Data records
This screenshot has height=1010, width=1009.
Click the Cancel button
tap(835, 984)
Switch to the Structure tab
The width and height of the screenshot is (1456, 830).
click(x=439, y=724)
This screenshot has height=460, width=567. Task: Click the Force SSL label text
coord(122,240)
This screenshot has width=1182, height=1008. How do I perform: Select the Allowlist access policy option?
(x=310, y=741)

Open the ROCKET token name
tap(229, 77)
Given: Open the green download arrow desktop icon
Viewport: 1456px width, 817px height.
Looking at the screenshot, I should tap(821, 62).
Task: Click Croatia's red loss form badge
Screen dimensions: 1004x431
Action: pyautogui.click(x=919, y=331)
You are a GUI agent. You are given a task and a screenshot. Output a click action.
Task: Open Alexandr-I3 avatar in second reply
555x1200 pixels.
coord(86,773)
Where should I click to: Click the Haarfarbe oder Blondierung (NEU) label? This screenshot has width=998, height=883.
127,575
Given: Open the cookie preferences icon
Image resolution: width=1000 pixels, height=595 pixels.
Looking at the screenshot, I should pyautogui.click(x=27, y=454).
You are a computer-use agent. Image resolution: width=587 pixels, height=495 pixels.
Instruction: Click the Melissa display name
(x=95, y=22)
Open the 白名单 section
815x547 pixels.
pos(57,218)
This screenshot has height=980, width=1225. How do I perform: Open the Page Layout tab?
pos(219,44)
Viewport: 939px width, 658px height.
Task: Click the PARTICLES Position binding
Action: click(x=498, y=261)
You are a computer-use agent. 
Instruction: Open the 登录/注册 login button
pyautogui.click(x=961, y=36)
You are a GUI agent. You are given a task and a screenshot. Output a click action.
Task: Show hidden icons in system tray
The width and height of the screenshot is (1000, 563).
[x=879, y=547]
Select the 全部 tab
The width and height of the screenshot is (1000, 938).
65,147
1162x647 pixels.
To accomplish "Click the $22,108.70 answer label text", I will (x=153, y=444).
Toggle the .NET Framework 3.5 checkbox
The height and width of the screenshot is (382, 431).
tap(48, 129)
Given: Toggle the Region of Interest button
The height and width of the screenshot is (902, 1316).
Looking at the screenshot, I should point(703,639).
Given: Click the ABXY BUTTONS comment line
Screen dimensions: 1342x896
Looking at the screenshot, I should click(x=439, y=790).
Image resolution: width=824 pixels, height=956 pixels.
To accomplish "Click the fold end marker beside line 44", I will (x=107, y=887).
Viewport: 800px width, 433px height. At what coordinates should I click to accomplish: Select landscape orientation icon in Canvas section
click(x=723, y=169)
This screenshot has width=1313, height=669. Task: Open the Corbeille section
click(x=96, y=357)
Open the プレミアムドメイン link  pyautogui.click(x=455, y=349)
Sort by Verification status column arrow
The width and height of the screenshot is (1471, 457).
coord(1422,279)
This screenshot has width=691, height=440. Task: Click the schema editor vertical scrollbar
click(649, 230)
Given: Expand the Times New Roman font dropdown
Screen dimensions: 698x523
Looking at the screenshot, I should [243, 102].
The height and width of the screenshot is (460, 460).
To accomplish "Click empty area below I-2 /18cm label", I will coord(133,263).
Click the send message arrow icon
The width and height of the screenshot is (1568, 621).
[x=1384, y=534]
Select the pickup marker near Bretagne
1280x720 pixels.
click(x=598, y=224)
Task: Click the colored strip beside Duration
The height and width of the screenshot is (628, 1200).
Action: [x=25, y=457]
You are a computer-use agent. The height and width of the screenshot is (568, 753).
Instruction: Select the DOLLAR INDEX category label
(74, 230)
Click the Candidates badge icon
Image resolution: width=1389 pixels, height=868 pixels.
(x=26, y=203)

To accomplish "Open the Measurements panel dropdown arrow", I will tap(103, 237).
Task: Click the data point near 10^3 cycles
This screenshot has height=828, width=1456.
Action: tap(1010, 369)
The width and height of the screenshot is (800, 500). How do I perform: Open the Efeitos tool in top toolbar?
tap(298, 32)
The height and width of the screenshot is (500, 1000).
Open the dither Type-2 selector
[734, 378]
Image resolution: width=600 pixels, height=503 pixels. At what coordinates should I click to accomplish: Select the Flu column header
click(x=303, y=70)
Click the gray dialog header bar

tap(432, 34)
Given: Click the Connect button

Required work:
Each line of the data above containing the string "badge" is to be copied.

Solution to the exercise:
Task: Click Croatia's red loss form badge
Click the Candidates badge icon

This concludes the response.